Problem requirements:
Retype the entries exactly; omit all pictures.

Input records:

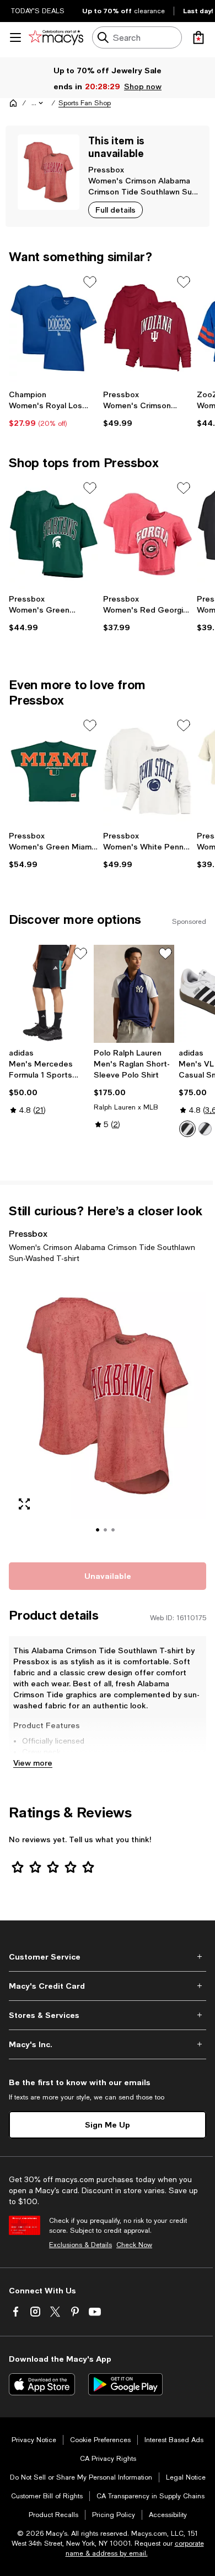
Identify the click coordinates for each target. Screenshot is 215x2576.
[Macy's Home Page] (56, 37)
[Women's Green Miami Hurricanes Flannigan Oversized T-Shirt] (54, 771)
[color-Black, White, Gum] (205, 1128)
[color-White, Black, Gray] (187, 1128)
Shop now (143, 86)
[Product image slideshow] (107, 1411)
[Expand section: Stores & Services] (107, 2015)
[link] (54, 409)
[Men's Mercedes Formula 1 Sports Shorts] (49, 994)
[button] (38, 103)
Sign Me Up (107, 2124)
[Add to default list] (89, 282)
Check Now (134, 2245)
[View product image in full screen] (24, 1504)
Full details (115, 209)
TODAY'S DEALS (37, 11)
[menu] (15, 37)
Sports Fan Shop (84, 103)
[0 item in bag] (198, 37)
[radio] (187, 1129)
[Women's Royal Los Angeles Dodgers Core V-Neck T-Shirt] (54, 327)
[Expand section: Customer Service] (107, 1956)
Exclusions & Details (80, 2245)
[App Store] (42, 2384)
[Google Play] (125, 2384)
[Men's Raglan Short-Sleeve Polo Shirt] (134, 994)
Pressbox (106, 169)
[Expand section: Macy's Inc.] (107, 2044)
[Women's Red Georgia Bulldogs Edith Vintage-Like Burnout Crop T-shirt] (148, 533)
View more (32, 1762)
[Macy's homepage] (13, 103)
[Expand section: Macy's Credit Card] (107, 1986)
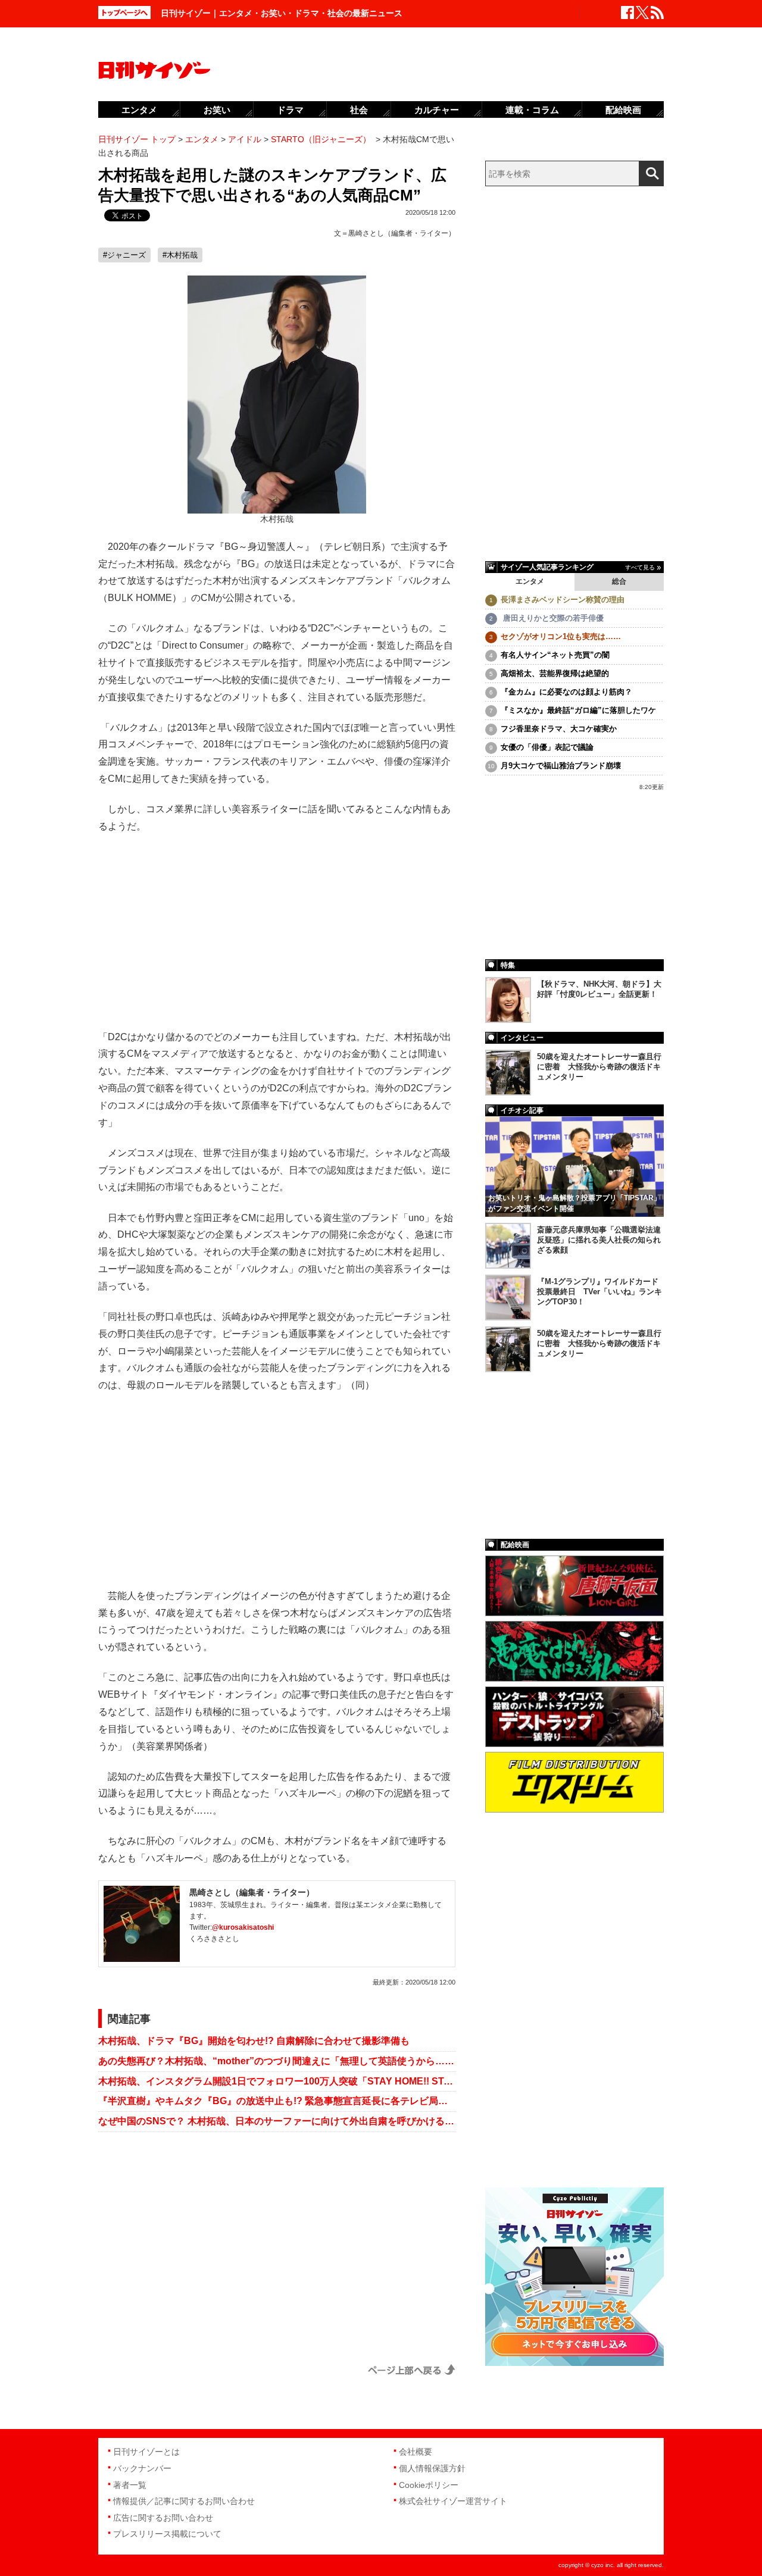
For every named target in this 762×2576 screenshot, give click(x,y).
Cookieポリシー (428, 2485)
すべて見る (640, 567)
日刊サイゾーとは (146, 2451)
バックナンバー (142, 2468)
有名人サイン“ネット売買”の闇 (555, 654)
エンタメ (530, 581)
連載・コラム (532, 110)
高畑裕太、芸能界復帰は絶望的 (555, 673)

Response to the exercise:
Identify the click coordinates for each target. Screenshot is 215x2576.
[Macy's Home Page] (56, 37)
[Women's Green Miami Hurricanes Flannigan Oversized T-Shirt] (54, 771)
[color-Black, White, Gum] (205, 1128)
[color-White, Black, Gray] (187, 1128)
Shop now (143, 86)
[Product image slideshow] (107, 1411)
[Expand section: Stores & Services] (107, 2015)
[link] (54, 409)
[Men's Mercedes Formula 1 Sports Shorts] (49, 994)
[button] (38, 103)
Sign Me Up (107, 2124)
[Add to default list] (89, 282)
Check Now (134, 2245)
[View product image in full screen] (24, 1504)
Full details (115, 209)
TODAY'S DEALS (37, 11)
[menu] (15, 37)
Sports Fan Shop (84, 103)
[0 item in bag] (198, 37)
[radio] (187, 1129)
[Women's Royal Los Angeles Dodgers Core V-Neck T-Shirt] (54, 327)
[Expand section: Customer Service] (107, 1956)
Exclusions & Details (80, 2245)
[App Store] (42, 2384)
[Google Play] (125, 2384)
[Men's Raglan Short-Sleeve Polo Shirt] (134, 994)
Pressbox (106, 169)
[Expand section: Macy's Inc.] (107, 2044)
[Women's Red Georgia Bulldogs Edith Vintage-Like Burnout Crop T-shirt] (148, 533)
View more (32, 1762)
[Macy's homepage] (13, 103)
[Expand section: Macy's Credit Card] (107, 1986)
For every named target in this 762×2576 screenshot, give click(x,y).
Cookieポリシー (428, 2485)
すべて見る (640, 567)
日刊サイゾーとは (146, 2451)
バックナンバー (142, 2468)
有名人サイン“ネット売買”の闇 (555, 654)
エンタメ (530, 581)
連載・コラム (532, 110)
高畑裕太、芸能界復帰は絶望的 (555, 673)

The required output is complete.